Bang! Bang! Bang! - 
by Umnata
Holy. Crap. What a crazy ending, huh? Although various theories were being spun over what part illegal immigrant Carlyne would play in Capt. Jerry's life (JasonR's comments last week had me totally on the citizenship/marriage boat), I don't think anyone expected that. Yes, I am shamelessly trying to drum up some support for these last few Rescue Me recaps with a little mystery and intrigue. It's not an easy show to write about, people! So I want to see my new buddies in the forums (read: my new obsession) making this comments page sing! Because besides the Capt. Jerry shocker and the intense (hence the title of this week's recap) Johnny drama (holla at you, Umnata Entourage recap readers), we had Tommy taking a few steps closer to life on the blue horizon with Sheila, Lou schtupping a nun, Franco brokering a peace treaty with Richard the Retard, and CrazyTaty putting the kibosh on Sean's dream of getting married in the house of God. Come on, how could you not want to comment on a recap (that's 5 days late) that manages to use the terms "schtupping a nun" and "Richard the Retard" within its opening paragraph?

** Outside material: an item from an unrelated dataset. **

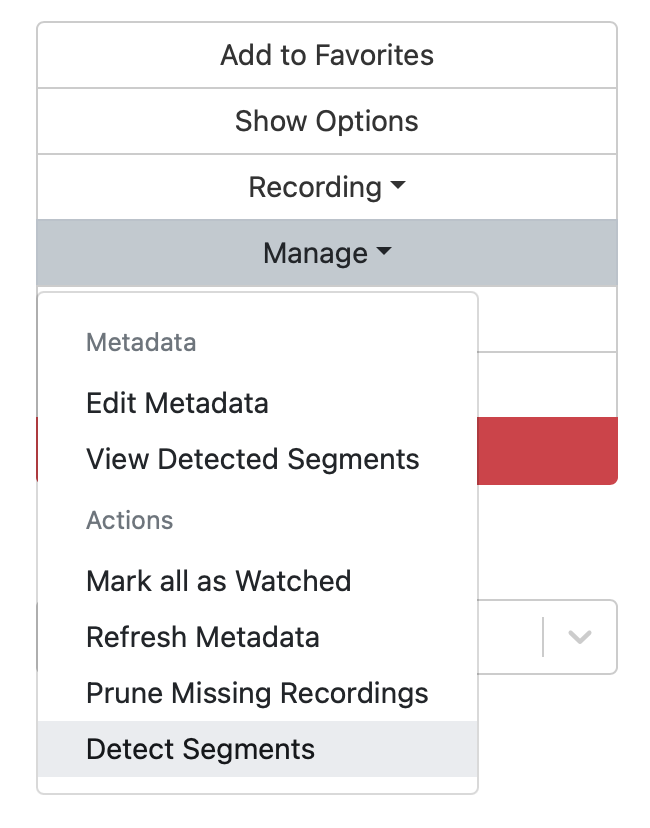Select View Detected Segments menu entry
Image resolution: width=650 pixels, height=828 pixels.
pos(253,459)
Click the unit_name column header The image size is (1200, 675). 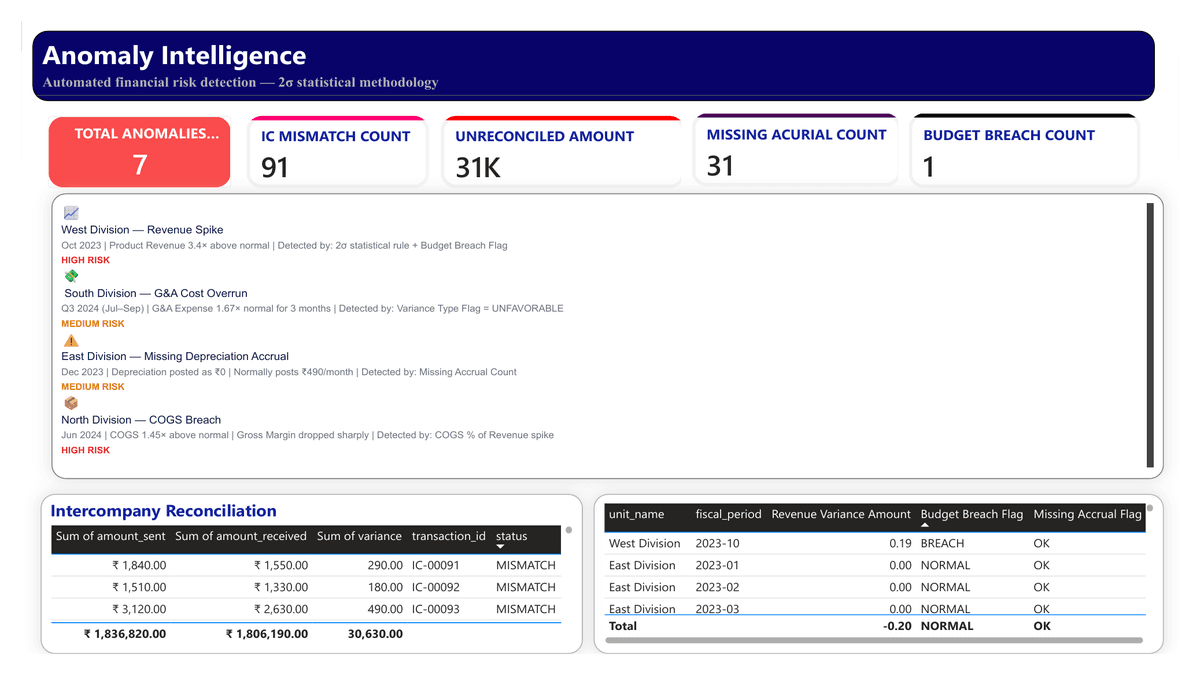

The episode starts with one of the more random cold openings of the season. The boys answer a fire call that leaves a paraplegic (is that even the correct term? Says the guy who has now written the phrase "Richard the Retard" three times. You know, wouldn't want to offend anyone) stranded on the top floor of a building. The dude has one of those wheelchairs that moves when he breathes and speaks for him when he types. Kind of like Christopher Reeves, except not as epically sad. It's less sad mostly because this guy is kind of a dick and Christopher Reeves ruled. They realize they can't take the guy out of the chair, because he'd die, and they can't carry the chair down the stairs. Problem solved when they get a bucket truck up to the top floor and help the guy down. What's he doing living on the top floor of a walk up anyway?

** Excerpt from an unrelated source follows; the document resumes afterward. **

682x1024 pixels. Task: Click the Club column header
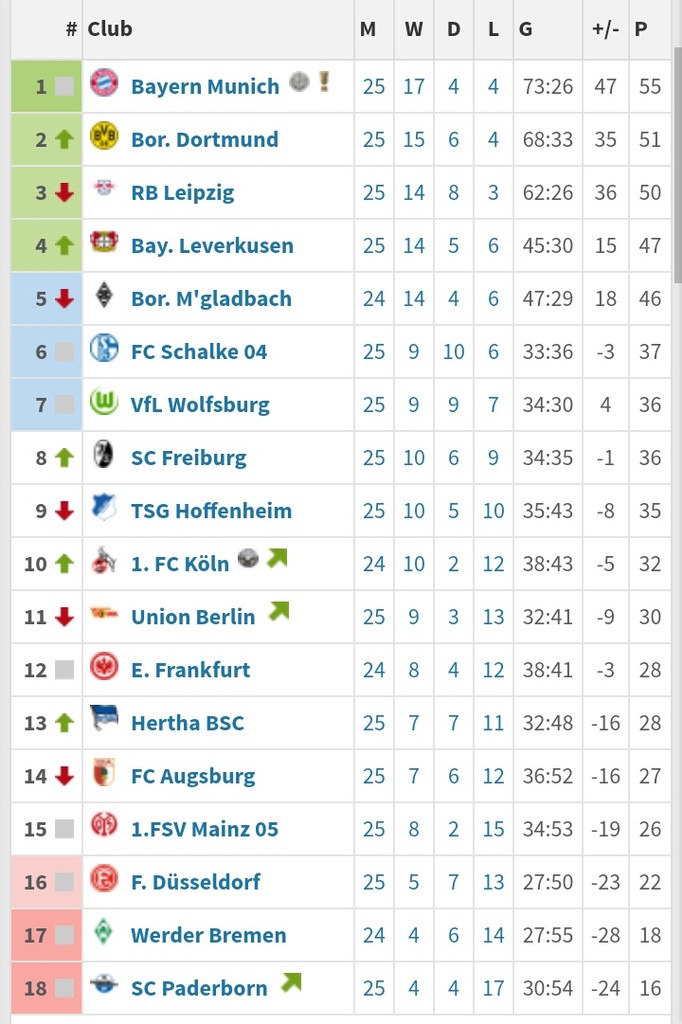coord(110,29)
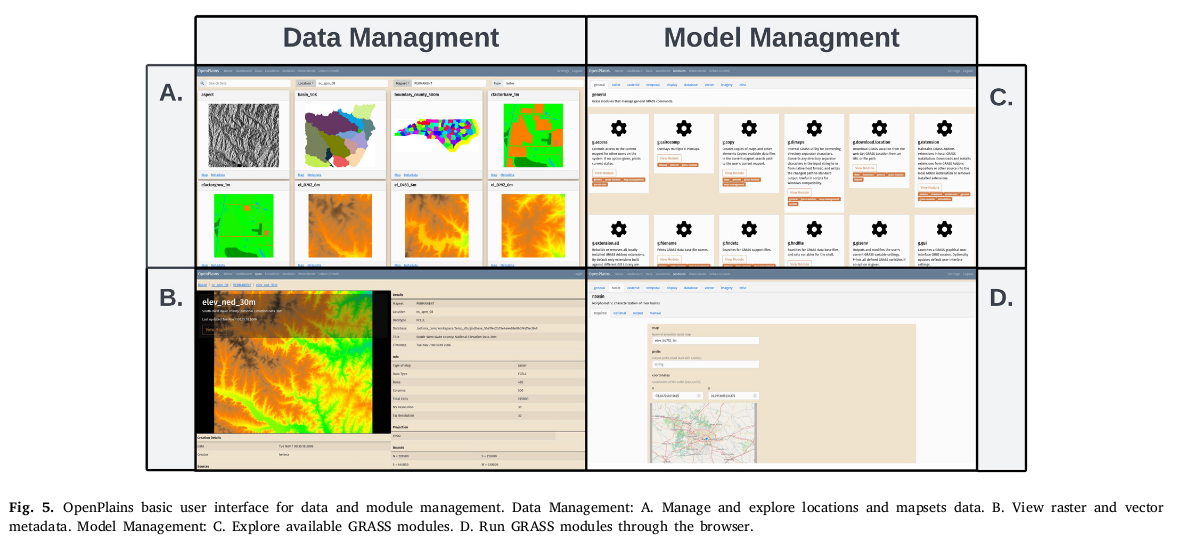Open the Mapset dropdown in data panel
Screen dimensions: 1180x547
[x=402, y=84]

When the boys return home, a fiery debate is raging on: Is Blueberry Pie a fruit? I'll give you 3 guesses as to who thinks it is - yup that's right. Sean's an idiot. Just as they are piling out of the fire truck, however, they get another call. This time they are brought to a large black woman who has somehow gotten herself stuck on iron fest. It sounds pretty random and it is, but not as random as the fact that her name is Oprah ("You think there's only one! It's a very common name!"). The guys inform her that they'll have to saw the fence apart to get her to the hospital. This elicits a great deal of swearing and name calling from Oprah ("That wasn't very Oprah-like") before she passes out after hearing the saw start a-buzzing.
Tommy finally gets back to his apartment, and finds PopaBear sitting at the kitchen table with a burnt fire extinguisher. What the hell happened, Tommy wants to know. Poor PopaBear was trying to make some eggs, things went awry and PB took out half the kitchen. Tommy has had enough: This isn't working. As Tommy starts to check out the damage in the kitchen, PopaBear chucks the fire extinguisher at Tommy, missing him and hitting the kitchen cabinet. Strong arm for a guy who is so old he couldn't figure out how to cook some eggs. If Tommy even thinks of putting PopaBear into a home, he will burn down this whole apartment, including himself and possibly Tommy. And then the show would be just like Backdraft. Lamest. Movie. Ever.
Probie comes into the dining room and asks Sean if he wants to go grab a drink or something after work. Sean says he can't because he's going out to dinner with CrazyTaty, but Probie can join them if he wants. Probie declines: "Maggie scares me... Like if she looks at me too long I might cry."